Simone Fattal, Humbaba et Hathor au musée du Louvre

Le musée du Louvre accueille jusqu’au 11 novembre 2024 des sculptures de l’artiste libanaise, une des plus grandes figures de la création contemporaine, au sein de sa collection des antiquités orientales. Une exposition ample et ambitieuse qui résonne avec trois leçons d’artistes aussi stimulantes qu’inédites.
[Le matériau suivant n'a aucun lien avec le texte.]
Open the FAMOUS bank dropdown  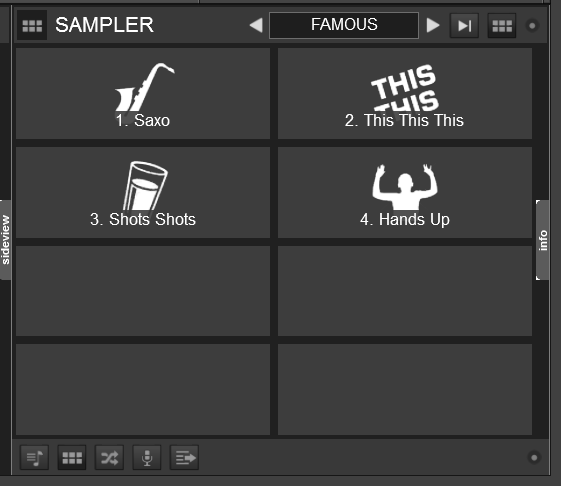(344, 25)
Simone Fattal, Humbaba et Hathor au musée du Louvre

L’artiste Simone Fattal au musée du Louvre à Paris. © Adagp Paris, 2024/© 2024 Musée du Louvre/Audrey Viger

Directrice du département des antiquités orientales au musée du Louvre, Ariane Thomas explique que le projet Voix des antiquités orientales est parti du décalage qui peut exister entre le visiteur et les périodes très anciennes. « Il s’agit de retrouver la dimension émotionnelle des découvertes de l’archéologue, ainsi que les passions qui sont à la source des œuvres présentées », précise-t-elle à L’Orient-Le Jour. C’est dans cette démarche qu’a été organisée en mars dernier la lecture des poèmes d’Adonis en duo avec Fanny Ardant, sous-tendue par le rapport personnel du poète avec les vestiges mésopotamiens. « Simone Fattal, qui a étudié à l’École du Louvre, est familière de notre département, et des antiquités orientales en général. Nous avons beaucoup échangé pendant la préparation de l’exposition, Simone a consulté des textes, visité nos fouilles et participé à la disposition des œuvres in situ », poursuit la directrice.

La sculpture de Simone Fattal « The Vengful Angel » (l’Ange vengeur), exposée au département des antiquités orientales du musée du Louvre. © Adagp Paris, 2024/© 2024 Musée du Louvre/Audrey Viger.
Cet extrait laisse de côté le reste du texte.